> [Given task 1]: In the essay on religious forms, what does Cyprian Smith say our church experience should be like?
> [Given task 2]: Carry the essay on religious forms forward from its final sentence.

> [Document passage]:
A few days ago, stepping outside for a walk to the river, a movement caught my eye. I looked up to see a long, low cloud traveling by. The sight of the sky surprised me. It reminded me that there is more to this life than what I know.
In a book about Meister Eckhart, “The Way of Paradox,” Cyprian Smith writes that our church experience should be like looking through a window into heaven.
“What ought to be a window, opening up onto the light of Heaven, can become a coloured pane, giving it a certain hue, or even a curtain, shutting it out altogether,” Smith writes. “Perhaps what is wrong with our modern religion is not so much the forms themselves in which it finds expression, but rather the kind of value which we have come to give those forms, a value which is too absolute.”
The value we assign to our forms ends up becoming the object of our attention rather than a way to nudge our attention to God. And then “our” form has to be the right way to do it.
All of our forms, rituals and spiritual disciplines are just “fingers pointing to the moon,” as Richard Rohr puts it. But the moon is the important thing.
In this moon-as-metaphor, we look to the sky and adore the moon. We sing “Holy, Holy, Holy.” We lose ourselves in worship.
It takes knowing that we are loved to forget ourselves in this way, to not worry whether we are doing it right.
Perhaps this is why so many have left the church, which seems consumed with crossing all the t’s and dotting all the i’s.
This has caused many to differentiate between religion and seeking God. People say, “I’m not religious, but I am spiritual,” which means they don’t hold to any religious form but seek God in their own way.

> [Data segment]:
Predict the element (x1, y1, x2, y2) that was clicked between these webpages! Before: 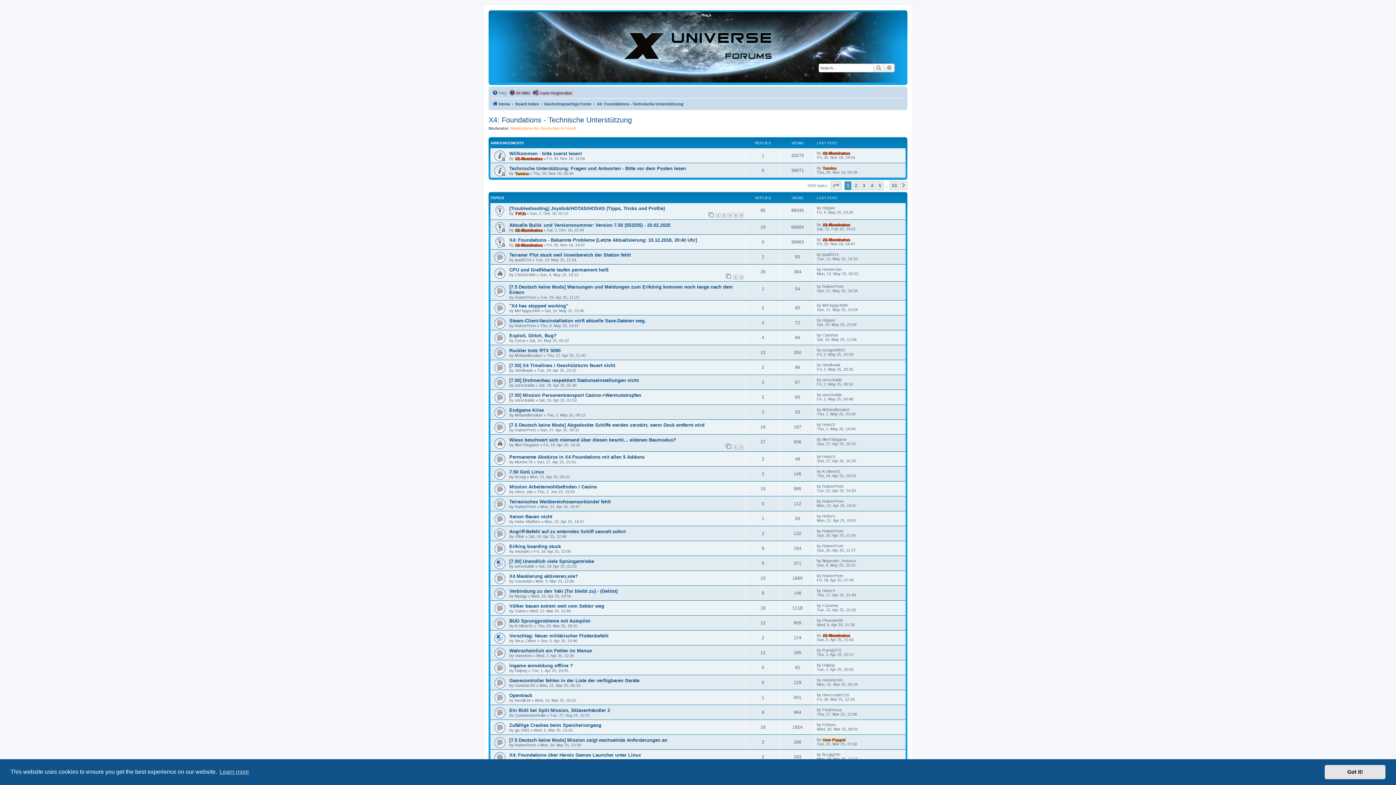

> [Right answer 1]: Looking through a window into heaven.

> [Right answer 2]:
That is, unless they’ve been so turned off that they’ve chosen atheism.
When I was growing up in New York, my Catholic friends focused on the material aspects of their faith: church attendance, weekly Confession and abstaining from meat on Fridays. They were afraid of sinning.
They did not speak of faith in a loving God.
When I moved to the Shenandoah Valley, I noticed the names of the churches were different — less Catholics, Episcopalians and Jews, more Pentecostals, Methodists and Mennonites — but the adherence to the forms was the same.
“Dead religion,” as some call it, can be found in any church or person where the form has become the focus. It manifests in many ways, such as fundamentalism, hypocrisy and flaunting of charitable works.
I was never comfortable in these settings, feeling like an outsider. And outside is where I often wanted to be on a beautiful Sunday morning, perhaps with this liturgy by Wordworth:
And I have felt
A presence that disturbs me with the joy
Of elevated thoughts; a sense sublime
Of something far more deeply interfused,
Whose dwelling is the light of setting suns,
And the round ocean and the living air,
And the blue sky, and in the mind of man:
A motion and a spirit, that impels
All thinking things, all objects of all thought,
And rolls through all things.
“Ever since the creation of the world his invisible nature, namely, his eternal power and deity, has been clearly perceived in the things that have been made” (Romans 1:20).
Whether it’s a beautifully written prayer, prophesying in tongues or stopping by a woods on a snowy evening, what we see now is through a glass darkly.
Someday we shall see face to face.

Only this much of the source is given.